TO-DO LIST:
**1)** In the Datafold project notes, reproduce word for word the passage starting at "### Using Datafold" and ending at "project with Datafold.".
**2)** According to the Datafold project notes, which generated file is pushed to Postgres, and into what table?

With `prod` models created, you're clear to develop and diff changes between your `dev` and `prod` targets.

### Using Datafold with this project

Follow the [quickstart guide](https://docs.datafold.com/quickstart_guide) to integrate this project with Datafold.

## Generated data

### Generated files
- `datagen/feature_used_broken.csv` - copied to `seeds/feature__used.csv`
- `datagen/feature_used.csv`
- `datagen/org_created_broken.csv` - copied to `seeds/org__created.csv.csv`
- `datagen/org_created.csv`
- `datagen/signed_in_broken.csv` - copied to `seeds/signed__in.csv.csv`
- `datagen/signed_in.csv`
- `datagen/subscription_created_broken.csv` - copied to `seeds/subscription__created.csv.csv`
- `datagen/subscription_created.csv` - pushed to Postgres (`analytics.data_source.subscription_created` table)

COLLECTED DATA:

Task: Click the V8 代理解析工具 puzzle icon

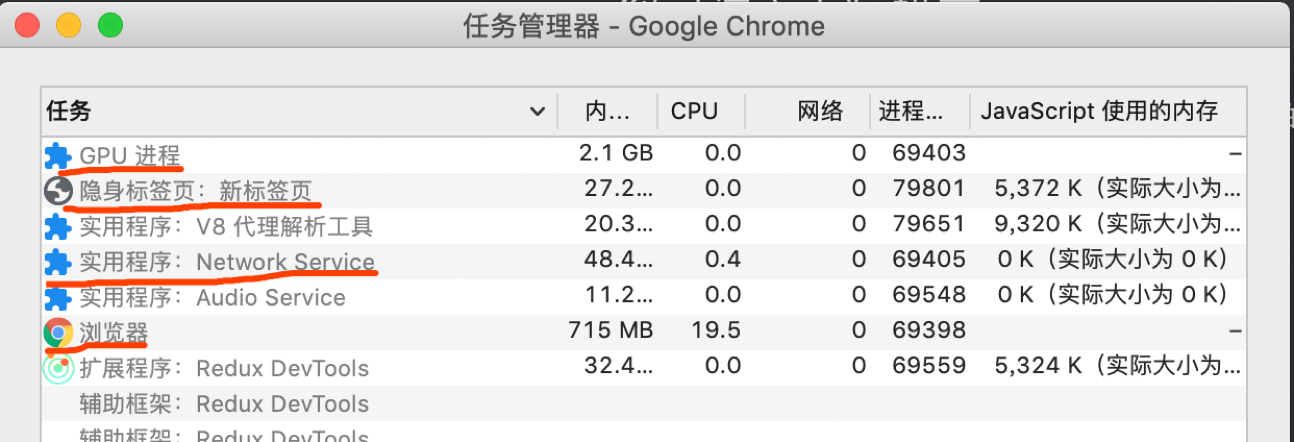Action: coord(58,226)

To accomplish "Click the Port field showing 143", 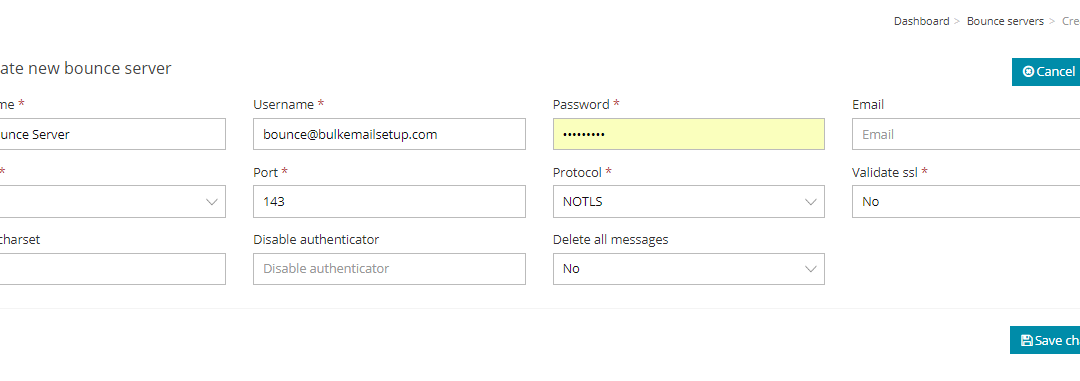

WRITTEN RESPONSES:
**1)**
### Using Datafold with this project

Follow the [quickstart guide](https://docs.datafold.com/quickstart_guide) to integrate this project with Datafold.

**2)** The file `datagen/subscription_created.csv` is pushed to Postgres, into the `analytics.data_source.subscription_created` table.